Other studies that try to explain social inequality with genetics can be very problematic. A recent paper titled “Genetic correlates of social stratification in Great Britain” comes awfully close to damning the rustics as dumb. It was published in Nature Human Behaviour, and two of the authors wrote an explanatory article for The Conversation, saying that “Inequality now extends to people’s DNA.” Despite all the authors’ caveats, this is very dangerous territory. The slope from analysis to “improvement” to sterilization is slippery indeed.

Another recent study analyzed “Genetic variation in health insurance coverage.” The authors concluded that “genetic effects explain over 40% of the variation in whether a person has any health coverage versus not.” It seems relevant to point out that in most developed countries genetic effects explain precisely no such variation because their populations have universal coverage.

Genomic Prediction may soon have competition, notably from China, where at least two companies, Gene Discovery and WeCheck, are marketing genetic tests and polygenic scores for young children so parents can “plan suitable development areas for them.” These include predictions of IQ, disease susceptibility, “social personality” and “nearly 100” more traits.

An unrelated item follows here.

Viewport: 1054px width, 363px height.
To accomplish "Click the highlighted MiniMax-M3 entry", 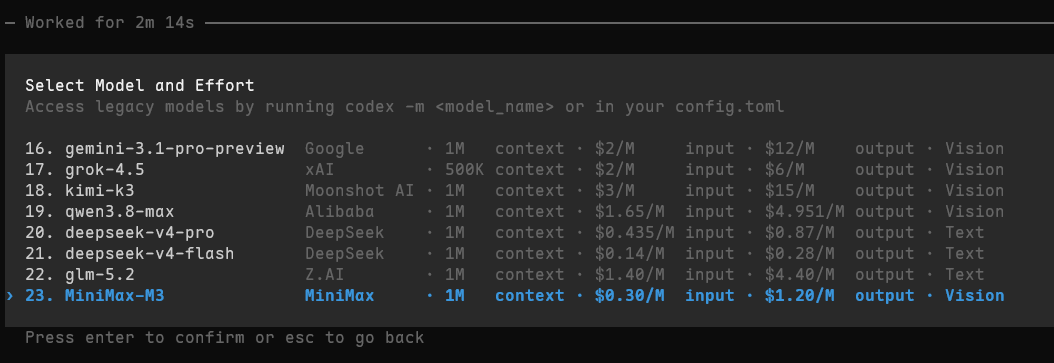I will point(514,296).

Apparently, they are not (yet) targeting pre-implantation embryos, but that certainly seems to be on the horizon.

Ewan Birney, Director of the European Bioinformatics Institute, responded to Genomic Prediction’s paper with a substantial post: “Why using genetic risk scores on embryos is wrong.” He disagrees with the company “on safety, science and ethical grounds,” which he describes in detail. In summary, he fears that

Until there is good regulation of this technology worldwide I believe we will have more of these stories and more unsavoury applications.

It is therefore good news that The Hastings Center has launched a project, led by Erik Parens, to consider how to responsibly study the genetics of behavioral traits, specifically polygenic risk scores. The aim is to “facilitate a frank and rigorous conversation among diverse experts who are hopeful about the benefits of this research and those who have concerns about it.” This should certainly include discussion of the consequences of attempting heritable human genome modification. Such eugenic pipe-dreams are likely to have tragic consequences on an individual level, and their commercial exploitation is not only an ethical disaster but odds-on to have significant and unwelcome societal effects.

The Hastings Center project is scheduled to last three years, which is both encouraging and discouraging: That should allow enough time to generate what may be a very important study. But, given the enthusiasm of Genomic Predictions and similar companies, it also may be too late.